[TASKS AND EXERCISES]:
1 – Name every person mentioned by name in the article on Suu Kyi's visit to Kachin State.
2 – In the article on Suu Kyi's visit to Kachin State, retype the passage between "According to those" and "in northern Myanmar.", inclusive.
3 – Write the next few sentences of the article on Suu Kyi's visit to Kachin State, picking up after its final sentence.

[PAGE]:
Catholic and Baptist church officials were among the civil society groups and community leaders who attended a two and half hour-long meeting with Suu Kyi in Myitkyina, the Kachin State capital on March 28.

During the meeting, Suu Kyi stressed the importance of ethnic groups joining the ongoing 21st Century Panglong peace conference, which is meant to occur every six months. The next one is to be held in May.

According to those at the meeting, the 71-year-old Nobel laureate emphasized the significance of all armed ethnic groups signing the nationwide ceasefire agreement (NCA) which will allow them to join the talks.

Leaders from both the Catholic and Baptist churches agreed that Suu Kyi's visit would help build trust between the government and armed ethnic groups such as the Kachin Independence Army (KIA) in northern Myanmar.

Manam Tu Ja, a Catholic and chairman of the Kachin State Democracy Party in Kachin State, told ucanews.com that Suu Kyi's visit was aimed at trying to ensure that the peace conference is all-inclusive.

"She gave a message to the KIA to sign the NCA so they could attend the next conference," said Tu Ja.

In 2011, conflict resumed between the KIA and the military ending a 17-year ceasefire agreement. Since then more than 100,000 civilians have been displaced and remain in camps in Kachin and northern Shan states.

Khin Zaw Win, a Yangon-based political analyst, said Suu Kyi's visit to Kachin was about pushing for the peace that her government promised.

[DATA EXCERPTS]:
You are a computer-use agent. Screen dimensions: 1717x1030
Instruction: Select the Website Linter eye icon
* * *
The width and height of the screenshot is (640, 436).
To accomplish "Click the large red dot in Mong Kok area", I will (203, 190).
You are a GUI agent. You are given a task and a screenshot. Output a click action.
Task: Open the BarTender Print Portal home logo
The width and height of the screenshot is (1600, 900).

[ANSWERS TO THE TASKS]:
1 – Suu Kyi, Manam Tu Ja, Khin Zaw Win

2 –
According to those at the meeting, the 71-year-old Nobel laureate emphasized the significance of all armed ethnic groups signing the nationwide ceasefire agreement (NCA) which will allow them to join the talks.

Leaders from both the Catholic and Baptist churches agreed that Suu Kyi's visit would help build trust between the government and armed ethnic groups such as the Kachin Independence Army (KIA) in northern Myanmar.

3 –
During the meeting, Rev. Hkalam Samson, general secretary of the Kachin Baptist Convention, said among the issues he raised with Suu Kyi were those focused on the internally displaced people (IDP) camps and restrictions on humanitarian aid. International food deliveries to around 42,000 IDPs have been blocked for months in both Kachin and Shan states.

Steven Tsa Ji, general secretary of the Kachin Development Networking Group, a civil society organization in Kachin State, says Suu Kyi needs to appreciate the reality for those people currently living in the camps.

During her visit to Kachin State, Suu Kyi also visited two IDP camps in Waimaw township, near Myitkyina where more than 2,500 people have lived since renewed fighting erupted in 2011.

On March 30, five ethnic armed groups — the Karenni National Progressive Party, New Mon State Party, the Arakan National Council, Lahu Democratic Union and the Wa National Organization of the ethnic alliance of the United Nationalities Federal Council — said they will sign the NCA, according to the state counselor's office.